Een veehouder met een groot melkveebedrijf in Duitsland lijkt na zeven jaar procederen het recht aan zijn kant te krijgen tegen de coöperatie die hem na een geschil uitzette en hem met een forse verrekening confronteerde.
Dit blijkt uit een advies van het parket bij de Hoge Raad. De melkveehouder leverde oorspronkelijk zo'n 4,2 miljoen kilo melk per jaar aan het Duitse dochterbedrijf van DOC Kaas, DOC Kaas Milchproducte GmbH, en was dus geen lid van DOC Kaas.
De veehouder besloot in 2016 om zijn bedrijf te verpachten en zelf nog maar een gering deel melk te blijven leveren. De melk van de pachter ging naar een Duits bedrijf dat verbonden was aan DMK. In 2016 liet DOC Kaas het eigen Duitse dochterbedrijf ook fuseren met zichzelf, waardoor de leveranciers van de Duitse dochter lid werden van de Hoogeveense coöperatie.

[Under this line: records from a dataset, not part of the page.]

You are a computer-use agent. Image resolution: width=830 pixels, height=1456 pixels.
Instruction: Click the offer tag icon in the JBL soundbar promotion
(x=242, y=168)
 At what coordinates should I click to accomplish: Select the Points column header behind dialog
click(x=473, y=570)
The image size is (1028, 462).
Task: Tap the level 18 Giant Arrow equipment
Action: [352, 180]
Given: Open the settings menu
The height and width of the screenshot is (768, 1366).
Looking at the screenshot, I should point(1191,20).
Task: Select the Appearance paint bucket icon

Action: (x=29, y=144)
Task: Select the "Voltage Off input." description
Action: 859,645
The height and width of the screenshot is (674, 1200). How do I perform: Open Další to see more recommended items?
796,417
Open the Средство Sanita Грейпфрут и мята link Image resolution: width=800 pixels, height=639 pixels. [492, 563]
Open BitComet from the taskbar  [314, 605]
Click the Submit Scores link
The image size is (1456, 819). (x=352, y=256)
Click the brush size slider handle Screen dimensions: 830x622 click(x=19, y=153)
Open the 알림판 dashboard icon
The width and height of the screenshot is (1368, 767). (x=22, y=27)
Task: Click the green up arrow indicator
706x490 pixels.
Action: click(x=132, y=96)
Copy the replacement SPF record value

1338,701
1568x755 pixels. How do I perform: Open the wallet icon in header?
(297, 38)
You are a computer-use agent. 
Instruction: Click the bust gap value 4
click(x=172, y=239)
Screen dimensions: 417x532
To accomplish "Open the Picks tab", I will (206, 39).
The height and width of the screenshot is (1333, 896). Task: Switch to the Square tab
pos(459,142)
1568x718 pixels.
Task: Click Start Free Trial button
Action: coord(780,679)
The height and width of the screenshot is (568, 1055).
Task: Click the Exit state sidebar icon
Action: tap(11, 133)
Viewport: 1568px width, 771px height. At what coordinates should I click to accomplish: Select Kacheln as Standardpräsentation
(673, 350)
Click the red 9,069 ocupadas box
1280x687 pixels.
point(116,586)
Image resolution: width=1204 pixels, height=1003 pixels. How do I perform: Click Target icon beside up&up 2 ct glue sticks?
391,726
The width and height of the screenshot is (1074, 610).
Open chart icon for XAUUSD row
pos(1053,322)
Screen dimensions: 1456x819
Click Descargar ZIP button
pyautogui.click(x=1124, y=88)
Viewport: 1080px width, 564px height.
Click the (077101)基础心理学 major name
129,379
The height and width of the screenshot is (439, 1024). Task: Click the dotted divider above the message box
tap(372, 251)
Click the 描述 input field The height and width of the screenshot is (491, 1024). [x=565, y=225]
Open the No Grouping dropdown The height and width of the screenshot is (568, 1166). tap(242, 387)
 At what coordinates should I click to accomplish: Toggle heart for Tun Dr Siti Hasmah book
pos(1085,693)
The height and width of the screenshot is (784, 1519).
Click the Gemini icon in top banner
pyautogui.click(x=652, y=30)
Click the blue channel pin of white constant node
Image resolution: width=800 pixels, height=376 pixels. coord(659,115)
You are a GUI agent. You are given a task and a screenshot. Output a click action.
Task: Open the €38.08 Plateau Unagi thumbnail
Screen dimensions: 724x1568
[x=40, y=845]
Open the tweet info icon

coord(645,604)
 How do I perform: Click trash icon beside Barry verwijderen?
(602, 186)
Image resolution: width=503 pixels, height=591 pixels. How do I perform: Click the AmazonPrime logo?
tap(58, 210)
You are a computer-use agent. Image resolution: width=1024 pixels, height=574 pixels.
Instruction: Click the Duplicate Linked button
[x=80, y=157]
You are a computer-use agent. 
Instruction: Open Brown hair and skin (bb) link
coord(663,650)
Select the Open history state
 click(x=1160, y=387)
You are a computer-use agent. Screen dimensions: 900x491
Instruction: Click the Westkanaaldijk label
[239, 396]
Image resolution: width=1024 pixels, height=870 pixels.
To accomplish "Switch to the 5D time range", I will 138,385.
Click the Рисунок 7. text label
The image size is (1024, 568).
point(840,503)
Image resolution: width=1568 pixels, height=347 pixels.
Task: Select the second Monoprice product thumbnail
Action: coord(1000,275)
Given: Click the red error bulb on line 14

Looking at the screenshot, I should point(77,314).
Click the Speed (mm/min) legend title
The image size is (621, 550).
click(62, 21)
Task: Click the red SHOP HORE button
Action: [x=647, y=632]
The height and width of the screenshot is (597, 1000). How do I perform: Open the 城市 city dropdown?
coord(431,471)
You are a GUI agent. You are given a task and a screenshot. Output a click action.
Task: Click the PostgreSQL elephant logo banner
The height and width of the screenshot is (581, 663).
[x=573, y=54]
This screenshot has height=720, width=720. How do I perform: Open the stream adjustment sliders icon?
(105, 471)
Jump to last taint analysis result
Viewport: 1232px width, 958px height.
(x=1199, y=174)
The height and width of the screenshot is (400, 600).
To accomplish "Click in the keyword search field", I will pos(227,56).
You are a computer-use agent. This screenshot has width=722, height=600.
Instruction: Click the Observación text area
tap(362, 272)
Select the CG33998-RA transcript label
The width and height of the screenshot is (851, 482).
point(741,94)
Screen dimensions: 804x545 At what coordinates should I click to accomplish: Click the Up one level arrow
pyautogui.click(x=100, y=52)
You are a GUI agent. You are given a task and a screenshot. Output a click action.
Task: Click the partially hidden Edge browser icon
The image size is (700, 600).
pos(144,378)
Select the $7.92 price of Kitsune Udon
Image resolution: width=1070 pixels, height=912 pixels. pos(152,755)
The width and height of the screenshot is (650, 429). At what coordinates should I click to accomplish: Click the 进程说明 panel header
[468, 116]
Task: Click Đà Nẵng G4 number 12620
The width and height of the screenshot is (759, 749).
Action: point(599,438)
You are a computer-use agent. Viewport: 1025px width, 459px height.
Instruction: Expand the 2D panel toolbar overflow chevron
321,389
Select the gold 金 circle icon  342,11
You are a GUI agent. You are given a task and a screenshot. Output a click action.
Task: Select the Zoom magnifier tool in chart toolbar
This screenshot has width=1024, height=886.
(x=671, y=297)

Daarna begonnen, volgens de uitspraak van de rechtbank, de problemen voor de veehouder, want DOC eiste dat alle melk aan haar werd geleverd. Het kwam tot een geding, dat de coöperatie verloor, waarna de veehouder uit de coöperatie werd gezet en 'kosten' met hem werden verrekend. Ook werd zijn deel in de fusiebonus (van de fusie DOC Kaas/DMK) teruggevorderd.
Dit leidde tot een lange reeks van rechtszaken, tot een cassatieberoep bij de Hoge Raad aan toe (door DOC Kaas). Deze instantie moet begin volgend jaar definitief uitspraak doen, maar het advies van het Parket, dat nu is gepubliceerd, maakt dat de veehouder positief staat voorgesorteerd om gelijk te krijgen. Wordt dit begin volgend jaar werkelijkheid, dan moet DOC hem de gevorderde gelden terugbetalen, inclusief wettelijke rente.
Eind vorig jaar kreeg DOC Kaas ongelijk in een zaak tegen een groep uitgetreden leden.